Расслабляю мышцы, отпускаю мысли. Сознание на мгновение гаснет… Соленый вкус на губах, мягкие прикосновения волн к телу. Звуки, вибрации здесь передаются на невероятное расстояние. Море кажется нежным и заботливым, не несущим никакой опасности.
Напрягаюсь – и тело стрелой несется к поверхности. Через мгновение выныриваю возле обеспокоенного арра. А плавать, оказывается, вовсе не так страшно. И удивительно приятно. Почти как летать, только медленнее.

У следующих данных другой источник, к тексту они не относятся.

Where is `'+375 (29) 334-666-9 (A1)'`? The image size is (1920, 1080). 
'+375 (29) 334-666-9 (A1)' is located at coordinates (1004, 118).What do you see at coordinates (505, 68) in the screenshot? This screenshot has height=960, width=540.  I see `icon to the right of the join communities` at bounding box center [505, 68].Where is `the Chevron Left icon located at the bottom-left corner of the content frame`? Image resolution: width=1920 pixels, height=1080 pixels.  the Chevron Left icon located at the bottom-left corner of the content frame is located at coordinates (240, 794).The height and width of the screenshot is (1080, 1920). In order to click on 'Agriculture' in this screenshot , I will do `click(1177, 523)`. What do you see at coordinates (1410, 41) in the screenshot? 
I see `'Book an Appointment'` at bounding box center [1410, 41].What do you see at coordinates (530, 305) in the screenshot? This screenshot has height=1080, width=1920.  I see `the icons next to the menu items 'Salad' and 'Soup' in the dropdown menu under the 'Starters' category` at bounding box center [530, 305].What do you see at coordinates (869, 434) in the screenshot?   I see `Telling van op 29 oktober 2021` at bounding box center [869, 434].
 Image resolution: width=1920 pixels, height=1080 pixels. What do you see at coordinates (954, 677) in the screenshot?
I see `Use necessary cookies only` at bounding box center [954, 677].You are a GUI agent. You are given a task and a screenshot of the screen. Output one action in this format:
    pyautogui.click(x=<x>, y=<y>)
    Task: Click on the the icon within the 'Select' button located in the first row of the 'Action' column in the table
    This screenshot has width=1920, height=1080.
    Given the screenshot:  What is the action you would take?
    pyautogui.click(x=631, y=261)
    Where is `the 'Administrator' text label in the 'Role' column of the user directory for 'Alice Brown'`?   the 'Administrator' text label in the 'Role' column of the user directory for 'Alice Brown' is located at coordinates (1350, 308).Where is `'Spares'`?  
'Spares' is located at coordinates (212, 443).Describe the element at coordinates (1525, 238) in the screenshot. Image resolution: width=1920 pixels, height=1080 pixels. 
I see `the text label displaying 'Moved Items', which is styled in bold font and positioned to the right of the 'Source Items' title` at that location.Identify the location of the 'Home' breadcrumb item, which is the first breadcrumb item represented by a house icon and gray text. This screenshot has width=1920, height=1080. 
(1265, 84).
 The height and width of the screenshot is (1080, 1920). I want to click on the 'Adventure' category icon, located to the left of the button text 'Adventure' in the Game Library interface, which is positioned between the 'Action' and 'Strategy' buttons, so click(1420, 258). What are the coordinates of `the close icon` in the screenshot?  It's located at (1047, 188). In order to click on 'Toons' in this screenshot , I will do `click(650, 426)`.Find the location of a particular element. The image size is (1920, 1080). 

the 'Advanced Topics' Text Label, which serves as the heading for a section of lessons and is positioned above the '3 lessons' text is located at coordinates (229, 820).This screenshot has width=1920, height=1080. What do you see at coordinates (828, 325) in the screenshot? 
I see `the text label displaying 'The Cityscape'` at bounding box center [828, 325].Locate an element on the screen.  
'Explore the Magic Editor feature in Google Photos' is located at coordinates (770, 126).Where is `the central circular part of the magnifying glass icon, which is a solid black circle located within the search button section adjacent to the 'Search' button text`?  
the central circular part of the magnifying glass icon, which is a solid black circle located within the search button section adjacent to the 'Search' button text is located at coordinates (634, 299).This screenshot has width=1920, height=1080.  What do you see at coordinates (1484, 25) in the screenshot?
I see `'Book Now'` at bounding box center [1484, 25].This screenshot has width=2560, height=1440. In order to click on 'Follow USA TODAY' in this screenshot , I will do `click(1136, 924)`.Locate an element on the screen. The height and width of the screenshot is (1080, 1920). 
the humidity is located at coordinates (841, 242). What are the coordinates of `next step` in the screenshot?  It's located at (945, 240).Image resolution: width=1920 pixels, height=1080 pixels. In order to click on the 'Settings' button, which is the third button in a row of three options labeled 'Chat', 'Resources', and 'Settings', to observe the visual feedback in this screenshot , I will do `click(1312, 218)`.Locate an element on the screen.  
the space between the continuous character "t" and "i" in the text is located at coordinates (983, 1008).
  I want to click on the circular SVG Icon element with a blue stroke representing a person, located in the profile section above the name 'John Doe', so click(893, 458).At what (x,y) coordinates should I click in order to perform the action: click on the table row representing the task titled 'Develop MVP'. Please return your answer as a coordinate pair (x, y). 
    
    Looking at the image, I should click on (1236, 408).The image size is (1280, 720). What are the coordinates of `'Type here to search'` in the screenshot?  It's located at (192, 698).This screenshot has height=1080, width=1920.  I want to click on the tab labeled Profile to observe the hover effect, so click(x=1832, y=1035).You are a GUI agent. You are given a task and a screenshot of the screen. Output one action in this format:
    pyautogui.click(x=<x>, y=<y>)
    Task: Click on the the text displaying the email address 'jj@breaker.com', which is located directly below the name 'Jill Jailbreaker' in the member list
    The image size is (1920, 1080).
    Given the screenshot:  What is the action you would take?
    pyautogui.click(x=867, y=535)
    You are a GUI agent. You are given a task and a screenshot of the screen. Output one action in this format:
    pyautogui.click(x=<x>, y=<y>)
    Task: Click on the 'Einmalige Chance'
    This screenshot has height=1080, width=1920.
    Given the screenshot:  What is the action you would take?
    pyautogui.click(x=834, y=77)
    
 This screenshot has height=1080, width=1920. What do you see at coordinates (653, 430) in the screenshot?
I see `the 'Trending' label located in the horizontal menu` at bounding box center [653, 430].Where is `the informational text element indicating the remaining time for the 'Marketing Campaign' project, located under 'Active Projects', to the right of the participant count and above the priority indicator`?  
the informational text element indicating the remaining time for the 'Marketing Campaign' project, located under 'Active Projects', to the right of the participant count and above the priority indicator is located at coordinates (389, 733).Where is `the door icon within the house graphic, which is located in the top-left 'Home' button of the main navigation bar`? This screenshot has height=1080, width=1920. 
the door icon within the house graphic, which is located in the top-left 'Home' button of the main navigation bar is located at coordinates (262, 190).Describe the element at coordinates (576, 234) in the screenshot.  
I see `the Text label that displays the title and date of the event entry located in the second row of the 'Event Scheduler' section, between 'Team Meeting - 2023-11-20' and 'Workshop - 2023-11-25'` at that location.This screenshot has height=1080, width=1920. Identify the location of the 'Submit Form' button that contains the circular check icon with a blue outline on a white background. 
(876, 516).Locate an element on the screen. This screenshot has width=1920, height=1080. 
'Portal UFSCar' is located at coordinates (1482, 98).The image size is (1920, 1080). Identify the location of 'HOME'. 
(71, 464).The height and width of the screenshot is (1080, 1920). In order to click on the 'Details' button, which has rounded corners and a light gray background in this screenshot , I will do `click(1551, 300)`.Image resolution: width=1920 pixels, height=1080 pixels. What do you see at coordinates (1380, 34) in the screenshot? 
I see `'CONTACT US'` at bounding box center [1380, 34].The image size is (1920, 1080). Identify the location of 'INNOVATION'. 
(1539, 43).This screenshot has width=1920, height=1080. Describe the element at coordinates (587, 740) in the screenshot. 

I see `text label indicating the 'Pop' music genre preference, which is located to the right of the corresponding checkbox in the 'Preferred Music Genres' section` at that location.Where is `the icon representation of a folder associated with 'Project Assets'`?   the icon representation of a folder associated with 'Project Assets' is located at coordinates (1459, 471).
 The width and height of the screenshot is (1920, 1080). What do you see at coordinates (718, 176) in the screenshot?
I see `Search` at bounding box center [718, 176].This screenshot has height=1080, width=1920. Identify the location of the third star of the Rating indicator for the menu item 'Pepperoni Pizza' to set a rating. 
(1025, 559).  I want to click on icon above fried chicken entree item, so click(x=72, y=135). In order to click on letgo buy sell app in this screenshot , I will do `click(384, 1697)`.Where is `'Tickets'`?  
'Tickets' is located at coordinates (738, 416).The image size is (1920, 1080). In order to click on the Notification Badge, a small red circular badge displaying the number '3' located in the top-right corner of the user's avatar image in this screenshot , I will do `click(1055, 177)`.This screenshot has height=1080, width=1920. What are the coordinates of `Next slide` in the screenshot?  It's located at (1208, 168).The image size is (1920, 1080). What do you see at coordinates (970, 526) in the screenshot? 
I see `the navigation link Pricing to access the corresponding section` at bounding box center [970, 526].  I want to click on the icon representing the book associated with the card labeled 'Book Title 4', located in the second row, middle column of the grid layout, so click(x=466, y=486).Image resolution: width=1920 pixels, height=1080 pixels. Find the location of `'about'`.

Посылаю заметно побледневшему Арреку свою самую очаровательную улыбку. В ответ он слегка приподнимает брови и позволяет себе иронически улыбнуться. Затем разворачивается и мощными гребками направляется в известном одному ему направлении. Мне остается только догонять.
Волны подбрасывают вверх и вниз, брызги летят в лицо. Мир как будто умылся, краски стали свежими и очень насыщенными, движения быстрыми и уверенными. Океан во мне, в пульсе моей крови, в ритме моего дыхания. Почему мне раньше не приходило в голову, что он может быть столь же естественен для нас, как и воздух?